Mycobacterium tuberculosis IDH-PPARγ interaction suppresses GPX4 to drive macrophage ferroptosis and sustain persistent infection

  • Nat Commun. 2026 Jun 8. doi: 10.1038/s41467-026-74032-w.
Wenyuan Pu  #  1  2 Ximeng Zhang  #  3 Man Tian  #  1 Zhiyi He  #  4 Jin Zhu  5 Shiyu Song  6 Li Li  2 Panpan Lian  2 Renwei Lu  2 Ranran Wang  2 Kai Lin  2 Chaode Gu  2 Junaid Wazir  2 Caiyun Wang  1 Yixuan Sun  1 Jing Yang  3 Yingwei Zhang  2 Huimei Chen  7 Enrico Petretto  7 Wangsen Cao  2 Rongrong Fan  8 Eckardt Treuter  8 Xia Zhang  9 Nannan Liu  10 Airong Yang  10 Xinchun Chen  11 Hongwei Wang  12 Zhiqiang Huang  13
Affiliations
  • 1. Department of Respiratory Medicine, Children's Hospital of Nanjing Medical University, Nanjing, P. R. China.
  • 2. State Key Laboratory of Pharmaceutical Biotechnology, State Key Laboratory of Analytical Chemistry for Life Science, Department of Dermatology, Affiliated Nanjing Drum Tower Hospital, Medical School, Nanjing University, Nanjing, Jiangsu Province, P. R. China.
  • 3. Guangdong Provincial Key Laboratory of Infection Immunity & Inflammation, Department of Pathogen Biology, Shenzhen University Medical School, Shenzhen, P. R. China.
  • 4. Department of Respiratory Medicine, First Affiliated Hospital of Guangxi Medical University, Nanning, Guangxi, P. R. China.
  • 5. Huadong Medical Institute of Biotechniques, Nanjing, P. R. China.
  • 6. Nanjing Lupine (YuShanDou) Biomedical Research Institute Co. Ltd., Nanjing, P. R. China.
  • 7. Centre for Computational Biology, Duke-NUS Medical School, Outram, Singapore.
  • 8. Department of Medicine Huddinge, Unit for Gastroenterology and Nutrition, Karolinska Institutet, Huddinge, Sweden.
  • 9. Nanjing Public Health Clinical Center, the second hospital of Nanjing, Nanjing University of Chinese Medicine, Nanjing, P. R. China.
  • 10. Research Center for High Altitude Medicine, Laboratory for High Altitude Medicine of Qinghai Province, Qinghai University, Xining, P. R. China.
  • 11. Guangdong Provincial Key Laboratory of Infection Immunity & Inflammation, Department of Pathogen Biology, Shenzhen University Medical School, Shenzhen, P. R. China. [email protected].
  • 12. State Key Laboratory of Pharmaceutical Biotechnology, State Key Laboratory of Analytical Chemistry for Life Science, Department of Dermatology, Affiliated Nanjing Drum Tower Hospital, Medical School, Nanjing University, Nanjing, Jiangsu Province, P. R. China. [email protected].
  • 13. State Key Laboratory of Pharmaceutical Biotechnology, State Key Laboratory of Analytical Chemistry for Life Science, Department of Dermatology, Affiliated Nanjing Drum Tower Hospital, Medical School, Nanjing University, Nanjing, Jiangsu Province, P. R. China. [email protected].

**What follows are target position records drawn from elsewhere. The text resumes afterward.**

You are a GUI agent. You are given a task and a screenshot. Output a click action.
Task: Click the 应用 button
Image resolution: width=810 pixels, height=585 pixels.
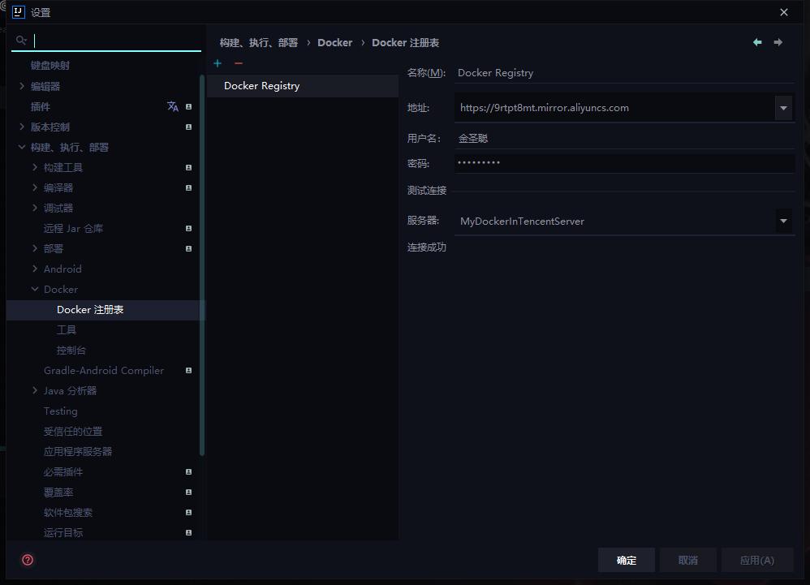756,560
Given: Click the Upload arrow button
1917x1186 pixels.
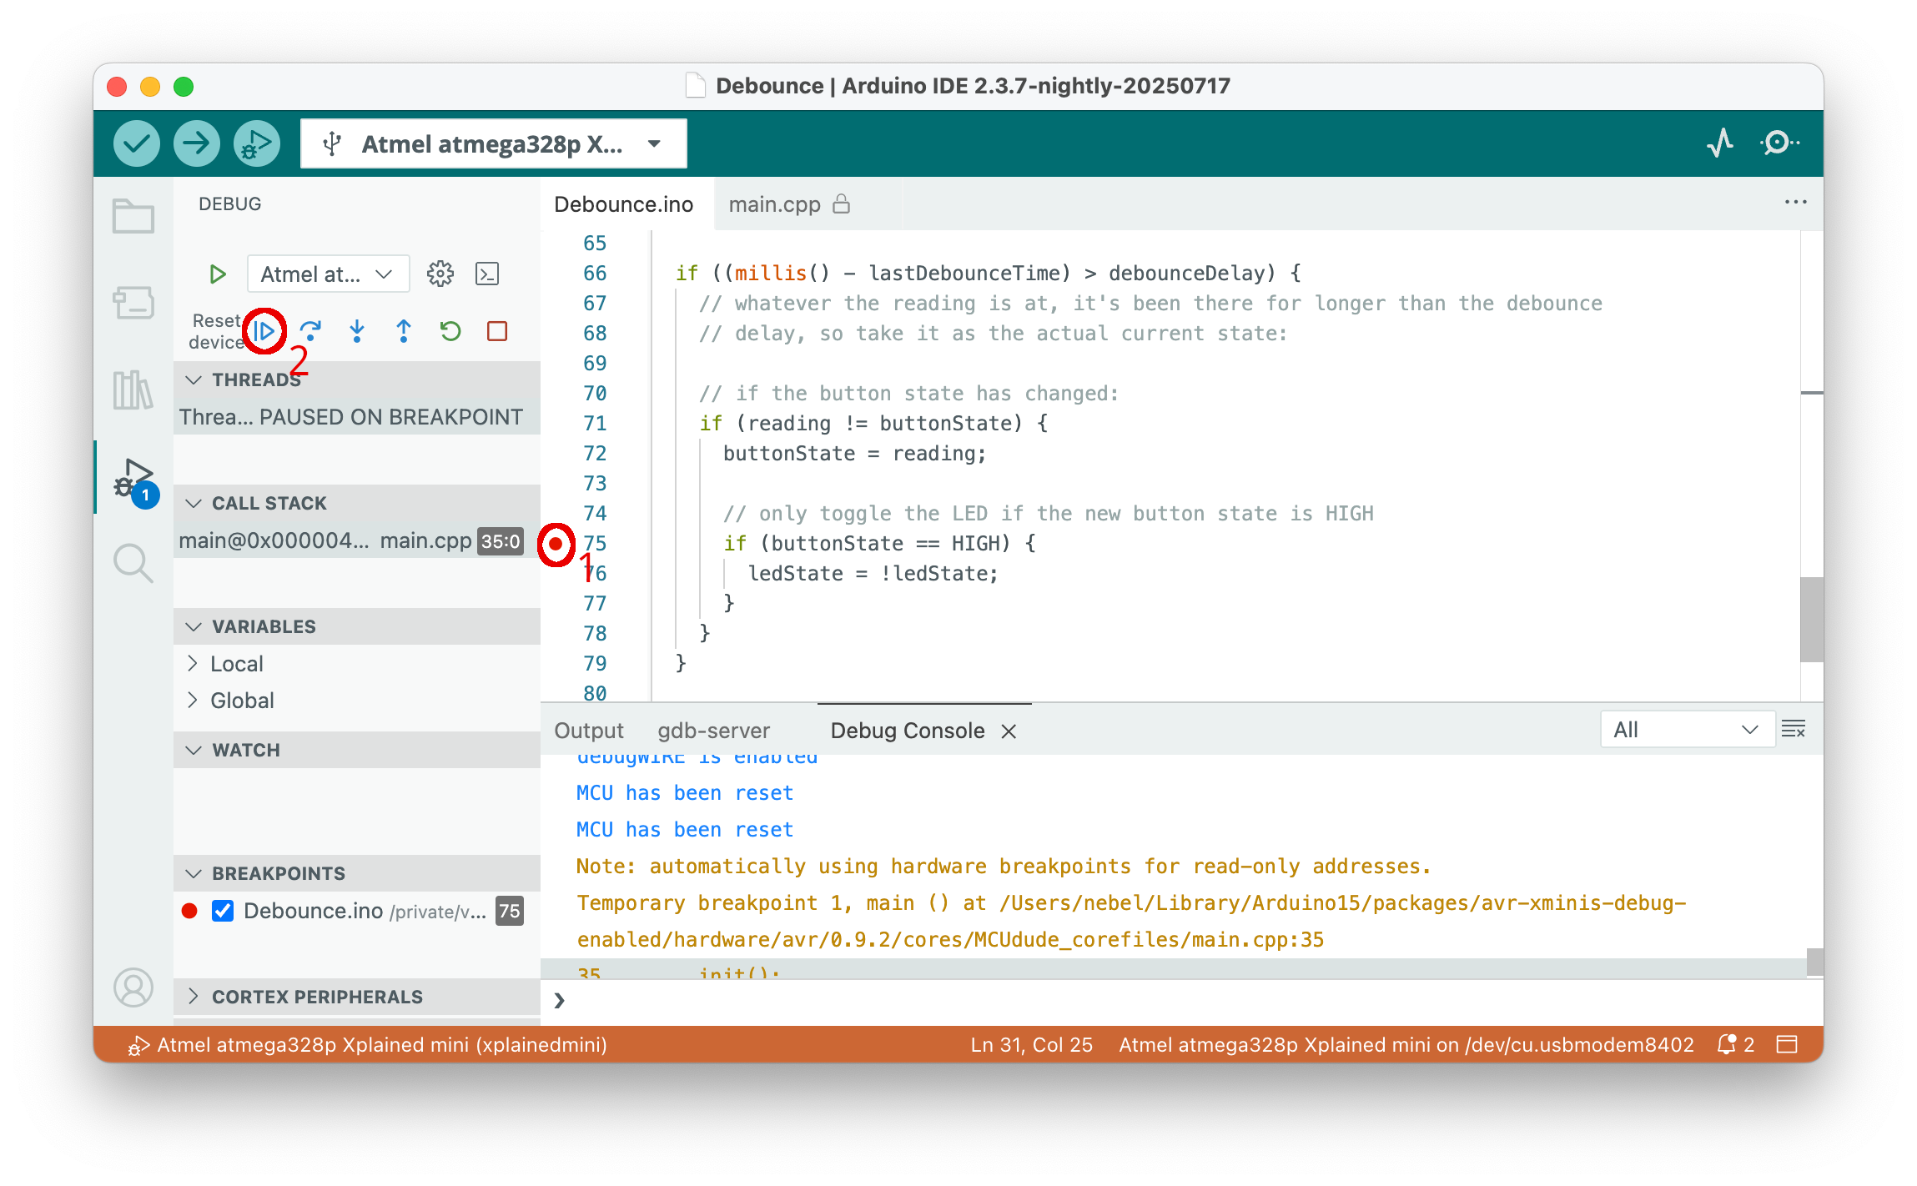Looking at the screenshot, I should [197, 143].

  • # Contributed equally.
Abstract

Mycobacterium tuberculosis (M.tb) actively reprograms host lipid metabolism during infection; however, the underlying mechanism remains poorly understood. How M.tb manipulates macrophage lipid metabolism to induce lipid peroxidation and Ferroptosis for Bacterial persistence remains a fundamental question. Here, using single-cell RNA Sequencing and proteomics, we show that M.tb Infection substantially upregulates Peroxisome Proliferator-activated Receptor gamma (PPARγ) in macrophages. Mechanistically, M.tb isocitrate dehydrogenase (IDH) interacts with PPARγ and impairs its proteasomal degradation. Elevated PPARγ suppresses Glutathione Peroxidase 4 (Gpx4) expression by recruiting the NCOR/SMRT corepressor complex to the Gpx4 promoter, resulting in increased lipid peroxidation and Ferroptosis in infected macrophages. In mice, PPARγ knockout or pharmacological inhibition decreases lung inflammation and M.tb burden, restores GPX4 expression, and enhances macrophage survival. Our findings reveal a mechanism by which M.tb exploits the IDH-PPARγ axis to induce Ferroptosis and sustain persistent Infection, identifying therapeutic targets for tuberculosis treatment through disruption of this interaction.